John Lara: In Memoriam
March 18, 1955—January 15, 2012
I was so busy fighting a bad development project up on the Ortega Highway, in the rural wilderness of Riverside County, that I missed the announcement regarding the death of cartoonist John Lara, who passed away on January 15th. John and I had a bit of unknown history together that I think local readers might find amusing.
I first met John when I sold him my used 1965 VW bug back around 1975, when he was just getting a start in his career at age 20. Jump forward some 20 years, and when I needed someone to design a logo for my first environmental protection group, we hooked up outside on the patio at Heidelberg Bakery at PCH and Oak Street near my place.
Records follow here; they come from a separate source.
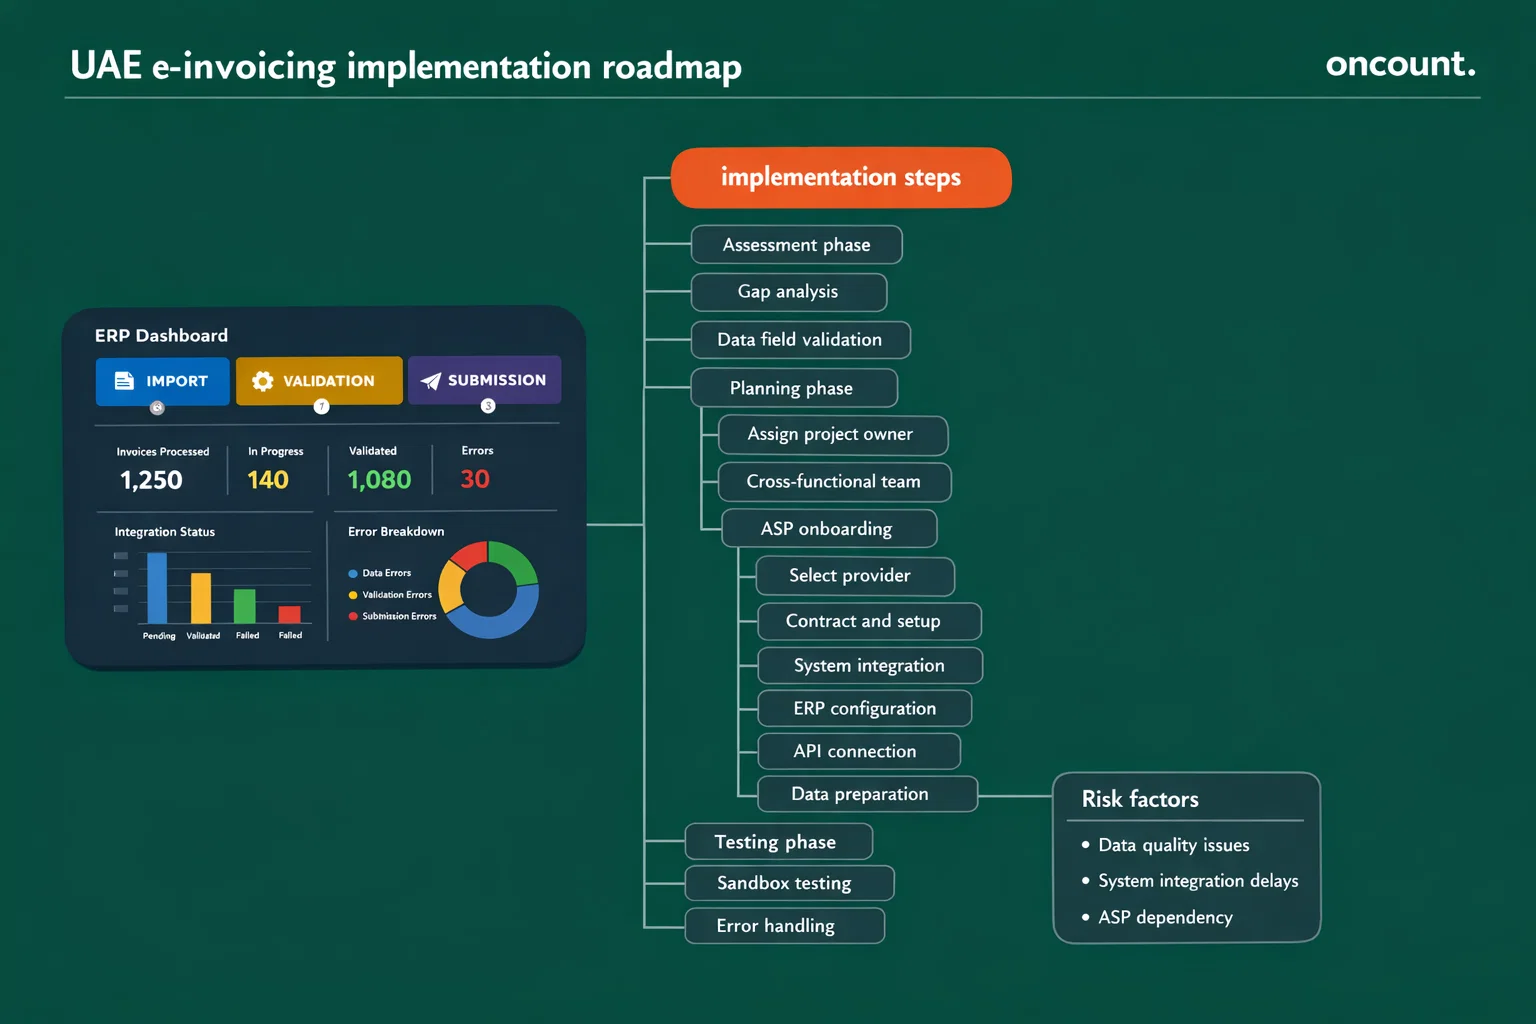Click the orange Implementation steps button
Viewport: 1536px width, 1024px height.
(x=840, y=177)
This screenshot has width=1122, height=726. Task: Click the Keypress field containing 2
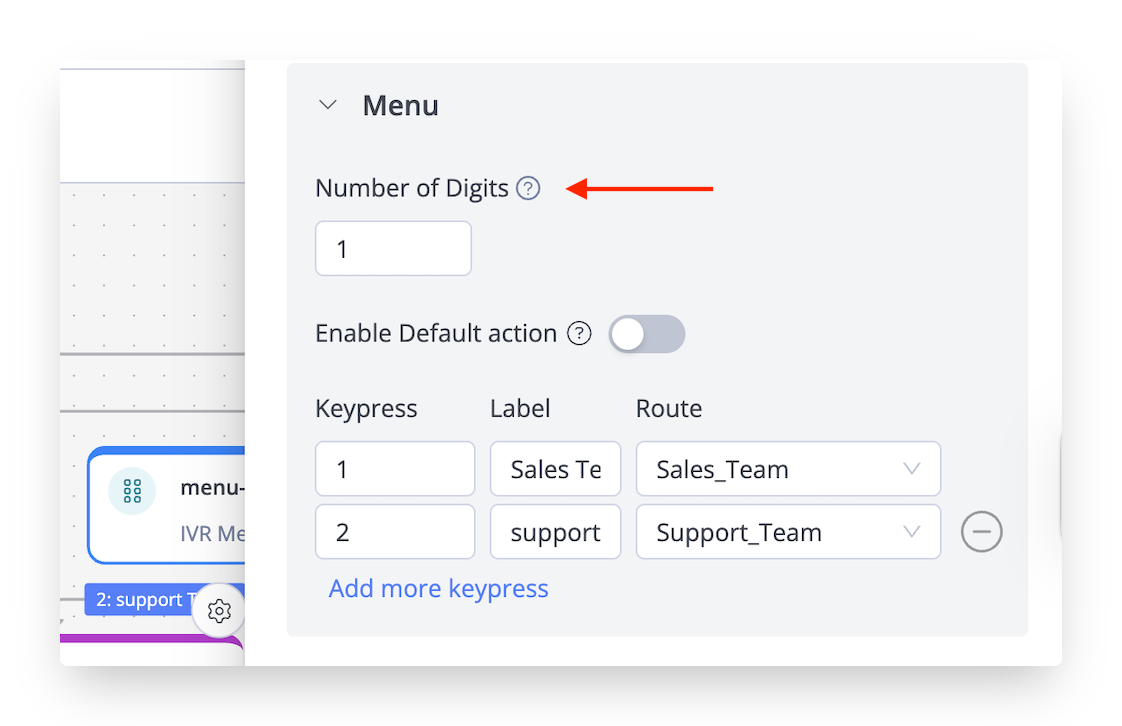coord(395,532)
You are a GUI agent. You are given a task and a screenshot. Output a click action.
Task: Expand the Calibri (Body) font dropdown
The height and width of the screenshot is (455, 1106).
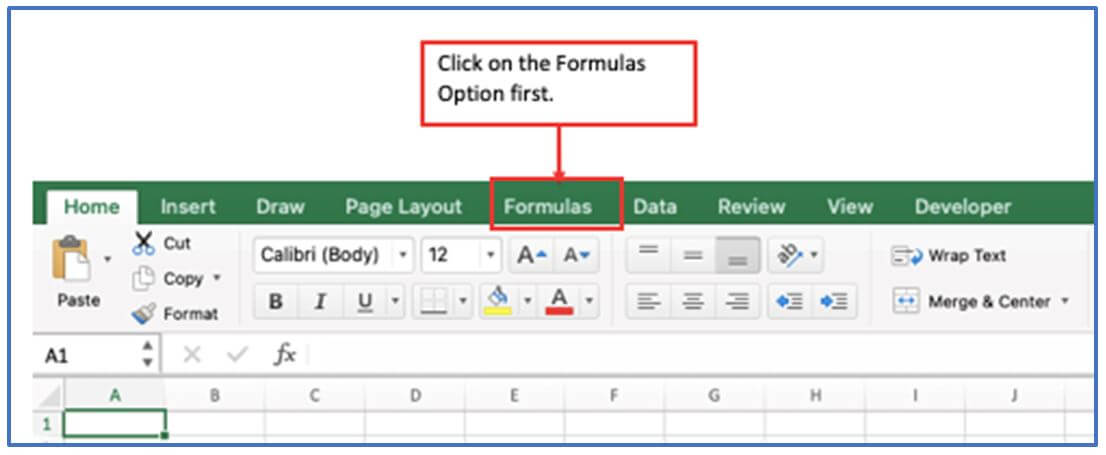(403, 255)
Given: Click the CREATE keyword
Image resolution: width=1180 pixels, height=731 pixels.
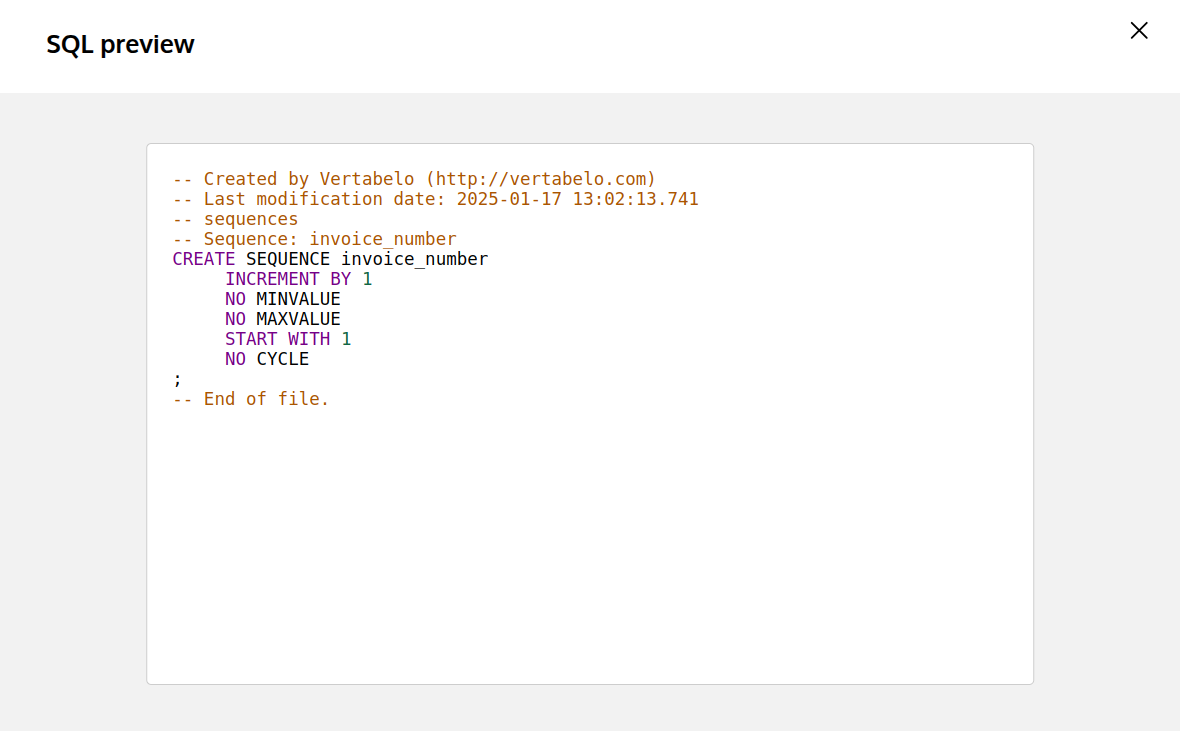Looking at the screenshot, I should (203, 259).
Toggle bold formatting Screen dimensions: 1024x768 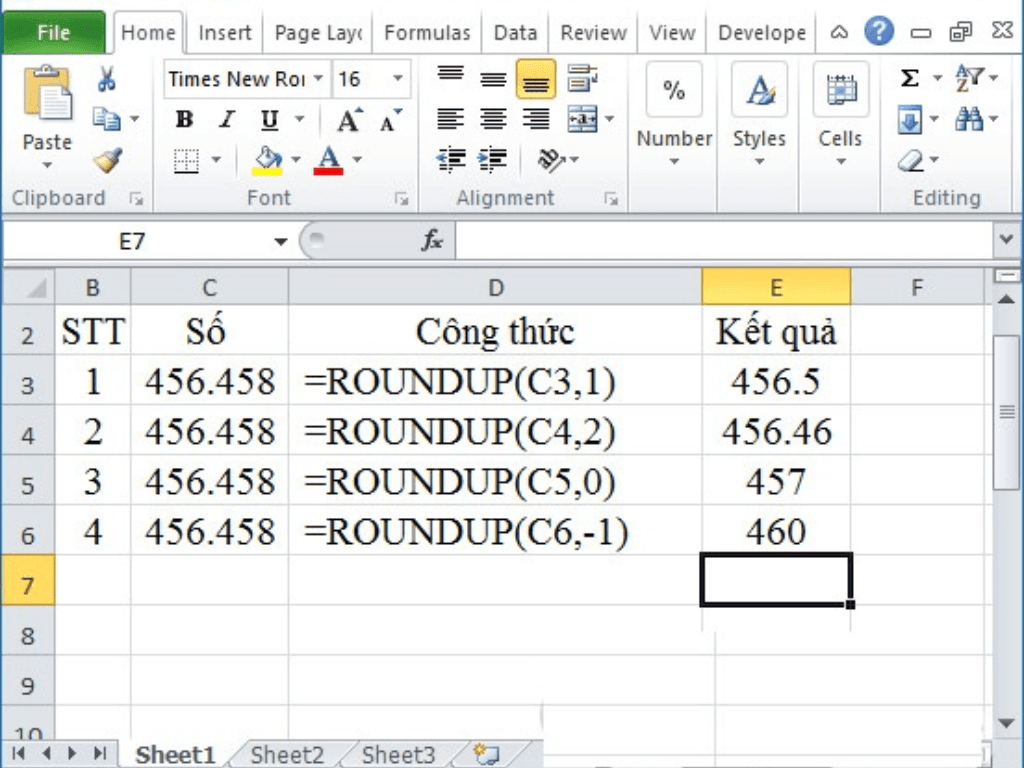click(184, 119)
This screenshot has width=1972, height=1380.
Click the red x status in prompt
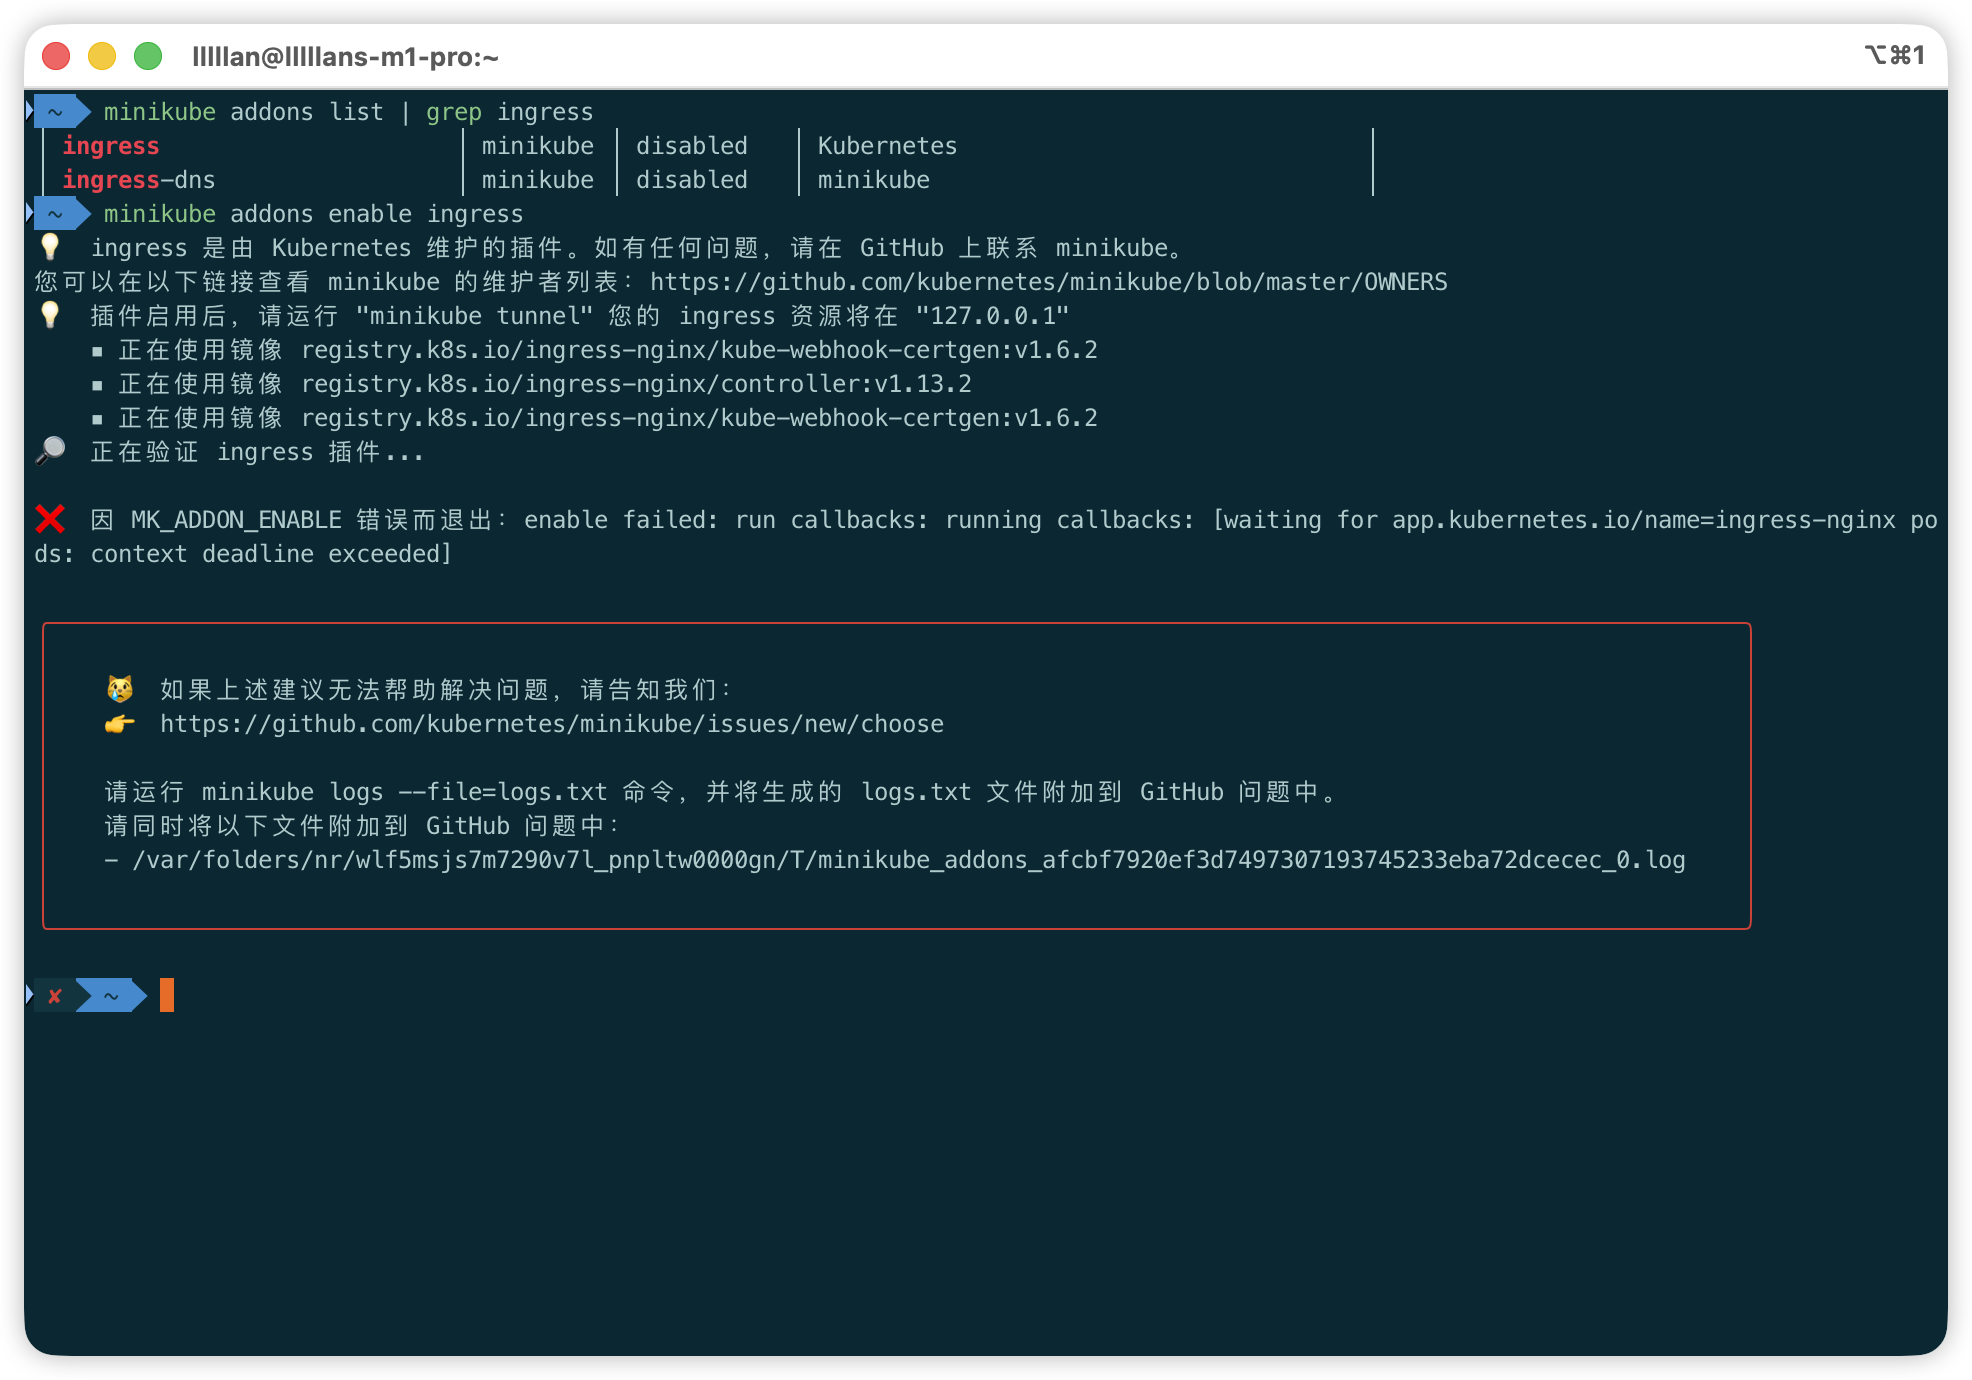click(55, 996)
I brought my thoughts and the $100 he requested. He brought his sketchpad, and in just a few minutes of dialogue, the original Clean Aliso Creek & Beach Association (CACA) logo was created.
John understood completely what I needed, something funny (hence the naughty Mexican slang word "caca") but also something self-explanatory, very edgy, eye-catching and hard-hitting. Something that I later learned was a typical marketing tool: Instant name recognition and product branding.
We felt mildly conspiratorial as we sat, perhaps starting a mini-revolution of activism by creating a logo with startling, thought provoking elements, a bit repulsive and jocular at the same time. Some of the obituaries I’ve read online claim that John was very conservative: He certainly was very stridently liberal in his eco-protection ethics.
We felt that we were being patriots protecting our ocean's water quality, hence we used the red, white and blue colors motif. John was an avid fisherman, and having grown up in Laguna, of course he loved the sea as I did.
Back in the late '90s, there was a lot of crap (trash and sewage) on or in our beaches, plus our polluted streams (like Laguna Canyon and Aliso). This is why in 2000, we eventually began our administration of volunteer beach cleanups for the California Coastal Commission as a community connection flagship program. This was unprecedented, and I’m now proud to be called the Godfather of Beach Cleanups in Laguna with numerous clones.
Back then, we (surfers and skimmers) were suffering from an average of one (1) disgusting sewage spill every three weeks that reached our usually pristine ocean, closing a beach somewhere in Laguna for days on end. Added into the Bitches Brew was the constant drip feed of urban runoff, laden with toxic, cancer-causing chemicals that I still feel to this day are the primary cause of coastal marine habitat decimation.
Many of us had scarred ear canals from so many bacterial infections, plus chronic eye, nasal and throat inflammations. We eventually learned that these flu-like symptoms were a result of exposure to high concentrations of pathogenic bacteria we thought were only found in third-world countries.
John captured that repulsive situation perfectly, and his original artwork serves as a constant reminder, pinned on the wall over my desk to this day. Eventually, the CACA logo morphed into the Clean Water Now! one.
The vibrant circular centerpiece, a riff or variation on the international symbol for prohibitions of forbidden practices, remains as vibrant today as it was in 1998.
As a sidebar, Barbara Diamond (then of the OC Register's weekly, now of the Coastline Pilot) told me when I first announced the birth of CACA that she’d NEVER say or write that name—she found it filthy and objectionable. I retorted by asking her to think about how we as water lovers felt immersed in it—and sometimes swallowing it!
I paid for 144 T-shirts with CACA and 144 of its brethren acronym SLOB (Save Laguna’s Ocean & Beaches) on the back, then gave them away as walking billboards. The Cox Communications guy at televised public hearings blacked out the view of the shirts because he felt that he’d get fired for sending it out into people’s homes. John loved all of that controversy.
We've posted his photo, this memorial, and his artwork at our Picasa website (click here) so that all of our volunteers and extended family will never forget that we owe a great deal of our impact to a local (“loco”) home-grown artist ... a guy with a warped sense of humor, in who we found a perfect match!
John Theodore Lara was born in Tucson, the eldest son of the late Barbara and Theodore Lara Jr., and brother to Haddon Matthew and Lori Lara. He died at the age of 56 from complications associated with lupus.
Editor's note: An image of John Lara in a cowboy hat also appears at the very end of this video that was recently posted on Laguna Beach Patch.